Task statement: Will you quote all of the entries, word for word?

Extracted information START

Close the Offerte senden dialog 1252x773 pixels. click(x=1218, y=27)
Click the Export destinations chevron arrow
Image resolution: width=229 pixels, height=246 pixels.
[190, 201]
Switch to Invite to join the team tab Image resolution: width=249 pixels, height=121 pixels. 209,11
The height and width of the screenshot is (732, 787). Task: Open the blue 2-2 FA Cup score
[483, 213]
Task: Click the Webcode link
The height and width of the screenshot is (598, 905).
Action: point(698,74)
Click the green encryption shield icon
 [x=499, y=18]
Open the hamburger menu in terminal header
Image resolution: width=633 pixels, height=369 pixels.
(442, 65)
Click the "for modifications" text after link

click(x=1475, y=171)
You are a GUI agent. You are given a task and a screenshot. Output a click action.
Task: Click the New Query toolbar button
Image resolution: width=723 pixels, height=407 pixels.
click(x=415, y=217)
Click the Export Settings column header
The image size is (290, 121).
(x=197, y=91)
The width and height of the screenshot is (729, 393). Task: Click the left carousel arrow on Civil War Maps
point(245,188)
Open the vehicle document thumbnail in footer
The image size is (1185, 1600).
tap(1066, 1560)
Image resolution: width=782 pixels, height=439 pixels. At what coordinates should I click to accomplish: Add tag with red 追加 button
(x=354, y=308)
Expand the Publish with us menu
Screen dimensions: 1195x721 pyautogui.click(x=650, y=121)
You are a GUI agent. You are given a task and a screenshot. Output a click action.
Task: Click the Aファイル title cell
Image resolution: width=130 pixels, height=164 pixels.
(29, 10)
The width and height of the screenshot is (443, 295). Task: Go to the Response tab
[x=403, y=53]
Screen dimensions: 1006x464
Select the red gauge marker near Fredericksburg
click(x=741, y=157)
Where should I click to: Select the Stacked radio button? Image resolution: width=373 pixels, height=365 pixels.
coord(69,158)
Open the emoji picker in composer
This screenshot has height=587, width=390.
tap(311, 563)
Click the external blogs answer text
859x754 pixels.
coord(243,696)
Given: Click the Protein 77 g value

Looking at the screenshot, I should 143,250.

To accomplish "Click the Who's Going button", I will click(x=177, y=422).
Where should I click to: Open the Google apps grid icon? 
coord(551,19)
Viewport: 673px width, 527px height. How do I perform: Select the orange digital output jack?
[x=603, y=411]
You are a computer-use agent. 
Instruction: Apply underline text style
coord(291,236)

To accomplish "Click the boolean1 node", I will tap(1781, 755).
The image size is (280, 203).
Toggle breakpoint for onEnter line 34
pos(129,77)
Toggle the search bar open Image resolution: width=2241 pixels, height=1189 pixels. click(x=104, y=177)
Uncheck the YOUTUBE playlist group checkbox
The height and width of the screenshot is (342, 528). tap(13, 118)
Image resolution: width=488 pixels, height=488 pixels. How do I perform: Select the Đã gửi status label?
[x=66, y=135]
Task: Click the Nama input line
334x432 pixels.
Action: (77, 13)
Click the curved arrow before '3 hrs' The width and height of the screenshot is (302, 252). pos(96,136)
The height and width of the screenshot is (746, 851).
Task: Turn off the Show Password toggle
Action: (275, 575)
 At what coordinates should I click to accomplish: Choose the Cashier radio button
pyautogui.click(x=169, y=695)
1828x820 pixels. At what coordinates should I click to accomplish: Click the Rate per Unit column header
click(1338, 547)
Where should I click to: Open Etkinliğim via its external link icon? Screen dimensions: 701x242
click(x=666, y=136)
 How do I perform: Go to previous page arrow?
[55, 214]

Extracted information END

Solved exercise:
Close the Offerte senden dialog 1252x773 pixels. click(x=1218, y=27)
Click the Export destinations chevron arrow
Image resolution: width=229 pixels, height=246 pixels.
[190, 201]
Switch to Invite to join the team tab Image resolution: width=249 pixels, height=121 pixels. 209,11
The height and width of the screenshot is (732, 787). Task: Open the blue 2-2 FA Cup score
[483, 213]
Task: Click the Webcode link
The height and width of the screenshot is (598, 905).
Action: point(698,74)
Click the green encryption shield icon
 [x=499, y=18]
Open the hamburger menu in terminal header
Image resolution: width=633 pixels, height=369 pixels.
(442, 65)
Click the "for modifications" text after link

click(x=1475, y=171)
You are a GUI agent. You are given a task and a screenshot. Output a click action.
Task: Click the New Query toolbar button
Image resolution: width=723 pixels, height=407 pixels.
click(x=415, y=217)
Click the Export Settings column header
The image size is (290, 121).
(x=197, y=91)
The width and height of the screenshot is (729, 393). Task: Click the left carousel arrow on Civil War Maps
point(245,188)
Open the vehicle document thumbnail in footer
The image size is (1185, 1600).
tap(1066, 1560)
Image resolution: width=782 pixels, height=439 pixels. At what coordinates should I click to accomplish: Add tag with red 追加 button
(x=354, y=308)
Expand the Publish with us menu
Screen dimensions: 1195x721 pyautogui.click(x=650, y=121)
You are a GUI agent. You are given a task and a screenshot. Output a click action.
Task: Click the Aファイル title cell
Image resolution: width=130 pixels, height=164 pixels.
(29, 10)
The width and height of the screenshot is (443, 295). Task: Go to the Response tab
[x=403, y=53]
Screen dimensions: 1006x464
Select the red gauge marker near Fredericksburg
click(x=741, y=157)
Where should I click to: Select the Stacked radio button? Image resolution: width=373 pixels, height=365 pixels.
coord(69,158)
Open the emoji picker in composer
This screenshot has height=587, width=390.
tap(311, 563)
Click the external blogs answer text
859x754 pixels.
coord(243,696)
Given: Click the Protein 77 g value

Looking at the screenshot, I should 143,250.

To accomplish "Click the Who's Going button", I will click(x=177, y=422).
Where should I click to: Open the Google apps grid icon? 
coord(551,19)
Viewport: 673px width, 527px height. How do I perform: Select the orange digital output jack?
[x=603, y=411]
You are a computer-use agent. 
Instruction: Apply underline text style
coord(291,236)

To accomplish "Click the boolean1 node", I will tap(1781, 755).
The image size is (280, 203).
Toggle breakpoint for onEnter line 34
pos(129,77)
Toggle the search bar open Image resolution: width=2241 pixels, height=1189 pixels. click(x=104, y=177)
Uncheck the YOUTUBE playlist group checkbox
The height and width of the screenshot is (342, 528). tap(13, 118)
Image resolution: width=488 pixels, height=488 pixels. How do I perform: Select the Đã gửi status label?
[x=66, y=135]
Task: Click the Nama input line
334x432 pixels.
Action: (77, 13)
Click the curved arrow before '3 hrs' The width and height of the screenshot is (302, 252). pos(96,136)
The height and width of the screenshot is (746, 851).
Task: Turn off the Show Password toggle
Action: (275, 575)
 At what coordinates should I click to accomplish: Choose the Cashier radio button
pyautogui.click(x=169, y=695)
1828x820 pixels. At what coordinates should I click to accomplish: Click the Rate per Unit column header
click(1338, 547)
Where should I click to: Open Etkinliğim via its external link icon? Screen dimensions: 701x242
click(x=666, y=136)
 How do I perform: Go to previous page arrow?
[55, 214]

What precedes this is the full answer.